• _Source extract_:
◇ ◇ ◇

AMOCatlas conversion & compliance checker

The purpose of this notebook is to demonstrate the OceanSites format(s) from AMOCatlas.

The demo is organised to show

Step 1: Loading and plotting a sample dataset
Step 2: Converting one dataset to a standard format

Note that when you submit a pull request, you should clear all outputs from your python notebook for a cleaner merge.

[1]:

import pathlib
import sys

script_dir = pathlib.Path().parent.absolute()
parent_dir = script_dir.parents[0]
sys.path.append(str(parent_dir))

import importlib

import xarray as xr
import os
from amocatlas import readers, plotters, standardise, utilities

[2]:

# Specify the path for writing datafiles
data_path = os.path.join(parent_dir, "data")

Load RAPID 26°N

[3]:

# Load data from data/moc_transports (Quick start)
ds_rapid = readers.load_sample_dataset()
ds_rapid = standardise.standardise_rapid(ds_rapid, ds_rapid.attrs["source_file"])

# Load data from data/moc_transports (Full dataset)
datasetsRAPID = readers.load_dataset("rapid", transport_only=True)
standardRAPID = [
    standardise.standardise_rapid(ds, ds.attrs["source_file"]) for ds in datasetsRAPID
]

Summary for array 'rapid':
Total datasets loaded: 1

Dataset 1:
  Source file: moc_transports.nc
  Dimensions:
    - time: 14599
  Variables:
    - t_therm10: shape (14599,)
    - t_aiw10: shape (14599,)
    - t_ud10: shape (14599,)
    - t_ld10: shape (14599,)
    - t_bw10: shape (14599,)
    - t_gs10: shape (14599,)
    - t_ek10: shape (14599,)
    - t_umo10: shape (14599,)
    - moc_mar_hc10: shape (14599,)

Summary for array 'rapid':
Total datasets loaded: 1

Dataset 1:
  Source file: moc_transports.nc
  Dimensions:
    - time: 14599
  Variables:
    - t_therm10: shape (14599,)
    - t_aiw10: shape (14599,)
    - t_ud10: shape (14599,)
    - t_ld10: shape (14599,)
    - t_bw10: shape (14599,)
    - t_gs10: shape (14599,)
    - t_ek10: shape (14599,)
    - t_umo10: shape (14599,)
    - moc_mar_hc10: shape (14599,)

/home/runner/micromamba/envs/amocatlas/lib/python3.14/site-packages/xarray/backends/plugins.py:109: RuntimeWarning: Engine 'gmt' loading failed:
Error loading GMT shared library at 'libgmt.so'.
libgmt.so: cannot open shared object file: No such file or directory
  external_backend_entrypoints = backends_dict_from_pkg(entrypoints_unique)

[4]:

# Plot RAPID timeseries

plotters.plot_amoc_timeseries(
    data=[standardRAPID[0]],
    varnames=["moc_mar_hc10"],
    labels=[""],
    resample_monthly=True,
    plot_raw=True,
    title="RAPID 26°N"
)

◇ ◇ ◇

• _Record list_:
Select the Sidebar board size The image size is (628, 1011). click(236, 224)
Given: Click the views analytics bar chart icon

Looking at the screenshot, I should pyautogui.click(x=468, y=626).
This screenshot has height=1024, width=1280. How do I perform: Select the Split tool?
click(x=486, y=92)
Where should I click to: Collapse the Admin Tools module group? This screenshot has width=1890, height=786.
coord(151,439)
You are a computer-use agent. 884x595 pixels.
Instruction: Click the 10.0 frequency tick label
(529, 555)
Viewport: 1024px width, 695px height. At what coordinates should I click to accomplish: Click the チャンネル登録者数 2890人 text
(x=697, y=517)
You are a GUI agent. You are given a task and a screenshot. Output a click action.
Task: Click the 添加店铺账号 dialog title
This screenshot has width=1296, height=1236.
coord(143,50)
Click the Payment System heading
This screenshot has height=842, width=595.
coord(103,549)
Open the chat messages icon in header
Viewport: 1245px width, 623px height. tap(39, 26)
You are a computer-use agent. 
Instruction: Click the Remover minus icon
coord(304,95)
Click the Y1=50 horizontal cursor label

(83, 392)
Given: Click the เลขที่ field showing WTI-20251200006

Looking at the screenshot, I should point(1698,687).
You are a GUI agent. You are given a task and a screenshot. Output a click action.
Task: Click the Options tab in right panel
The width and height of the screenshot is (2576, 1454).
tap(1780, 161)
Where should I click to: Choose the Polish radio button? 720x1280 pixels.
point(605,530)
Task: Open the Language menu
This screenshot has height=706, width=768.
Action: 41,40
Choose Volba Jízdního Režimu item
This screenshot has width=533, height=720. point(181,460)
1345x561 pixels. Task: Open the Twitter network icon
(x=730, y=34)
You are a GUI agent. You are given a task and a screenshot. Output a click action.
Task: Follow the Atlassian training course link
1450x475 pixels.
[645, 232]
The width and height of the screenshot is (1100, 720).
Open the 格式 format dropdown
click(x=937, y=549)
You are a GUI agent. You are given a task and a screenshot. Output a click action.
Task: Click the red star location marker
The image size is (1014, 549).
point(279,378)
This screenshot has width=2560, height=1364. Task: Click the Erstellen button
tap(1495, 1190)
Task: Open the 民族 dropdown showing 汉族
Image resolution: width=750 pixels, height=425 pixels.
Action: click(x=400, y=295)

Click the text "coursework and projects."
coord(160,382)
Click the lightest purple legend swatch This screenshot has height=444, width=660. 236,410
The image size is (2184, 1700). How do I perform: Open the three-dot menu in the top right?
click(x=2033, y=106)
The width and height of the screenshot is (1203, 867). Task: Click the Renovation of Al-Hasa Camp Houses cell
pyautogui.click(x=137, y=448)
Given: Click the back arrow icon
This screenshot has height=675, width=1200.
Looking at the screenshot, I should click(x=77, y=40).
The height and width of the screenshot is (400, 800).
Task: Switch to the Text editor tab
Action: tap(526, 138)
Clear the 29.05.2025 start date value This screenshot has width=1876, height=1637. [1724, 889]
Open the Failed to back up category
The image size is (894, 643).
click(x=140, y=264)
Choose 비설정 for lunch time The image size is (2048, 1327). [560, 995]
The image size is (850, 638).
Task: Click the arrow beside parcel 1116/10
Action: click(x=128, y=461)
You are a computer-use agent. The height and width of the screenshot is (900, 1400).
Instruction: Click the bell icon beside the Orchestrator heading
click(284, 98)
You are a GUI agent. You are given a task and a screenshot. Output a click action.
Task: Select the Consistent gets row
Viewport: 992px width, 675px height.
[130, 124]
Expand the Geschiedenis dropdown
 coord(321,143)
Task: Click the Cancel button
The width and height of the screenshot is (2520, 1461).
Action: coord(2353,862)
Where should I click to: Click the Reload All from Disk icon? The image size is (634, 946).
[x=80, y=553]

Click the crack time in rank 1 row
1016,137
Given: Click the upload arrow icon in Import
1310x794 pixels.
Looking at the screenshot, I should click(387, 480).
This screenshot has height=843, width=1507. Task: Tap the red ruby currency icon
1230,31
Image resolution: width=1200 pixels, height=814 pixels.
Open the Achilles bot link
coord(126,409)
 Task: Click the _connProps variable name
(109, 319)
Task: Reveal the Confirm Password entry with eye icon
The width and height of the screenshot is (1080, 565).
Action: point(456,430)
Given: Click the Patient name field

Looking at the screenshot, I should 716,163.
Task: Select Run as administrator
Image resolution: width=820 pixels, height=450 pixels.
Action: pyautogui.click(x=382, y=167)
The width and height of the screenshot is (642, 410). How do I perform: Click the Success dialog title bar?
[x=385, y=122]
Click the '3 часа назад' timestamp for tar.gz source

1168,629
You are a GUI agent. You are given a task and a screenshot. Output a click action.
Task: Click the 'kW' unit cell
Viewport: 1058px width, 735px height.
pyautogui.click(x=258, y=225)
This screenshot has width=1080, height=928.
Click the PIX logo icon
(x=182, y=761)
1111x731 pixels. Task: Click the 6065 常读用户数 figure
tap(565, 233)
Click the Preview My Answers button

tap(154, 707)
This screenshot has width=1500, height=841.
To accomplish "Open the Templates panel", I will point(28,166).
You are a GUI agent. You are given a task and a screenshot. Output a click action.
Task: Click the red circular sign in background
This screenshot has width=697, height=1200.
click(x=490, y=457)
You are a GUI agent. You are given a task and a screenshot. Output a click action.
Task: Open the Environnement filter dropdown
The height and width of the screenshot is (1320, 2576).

◇ ◇ ◇

• _Written exercise 1_: In the AMOCatlas notebook, what should be cleared from a Python notebook before submitting a pull request?
• _Written exercise 2_: Please write the next part of the AMOCatlas notebook, picking up right after its last line.

• _Final answer 1_: All outputs.

• _Final answer 2_:
[4]:

(<Figure size 1000x300 with 1 Axes>,
 <Axes: title={'center': 'RAPID 26°N'}, xlabel='Time', ylabel='Transport [Sv]'>)

Step 2: Convert to AC1 Format

The next step is to convert the standardised dataset to AC1 format, which follows OceanSITES conventions.

Note: This conversion currently fails because the standardise.py step doesn’t add proper units to the TIME coordinate. This demonstrates the architectural principle that convert.py validates rather than assigns units.

[5]:

from amocatlas import convert, writers, compliance_checker

# Attempt to convert standardised data to AC1 format
print("🔄 Attempting to convert RAPID data to AC1 format...")

try:
    ac1_datasets = convert.to_AC1(standardRAPID[0])
    ac1_ds = ac1_datasets[0]

    print("✅ Conversion successful!")
    print(f"  Suggested filename: {ac1_ds.attrs['suggested_filename']}")
    print(f"  Dimensions: {dict(ac1_ds.dims)}")
    print(f"  Variables: {list(ac1_ds.data_vars.keys())}")

    # Save the dataset
    output_file = os.path.join(data_path, ac1_ds.attrs['suggested_filename'])
    success = writers.save_dataset(ac1_ds, output_file)

    if success:
        print(f"💾 Saved AC1 file: {output_file}")

        # Run compliance check
        print("\\n🔍 Running compliance check...")
        result = compliance_checker.validate_ac1_file(output_file)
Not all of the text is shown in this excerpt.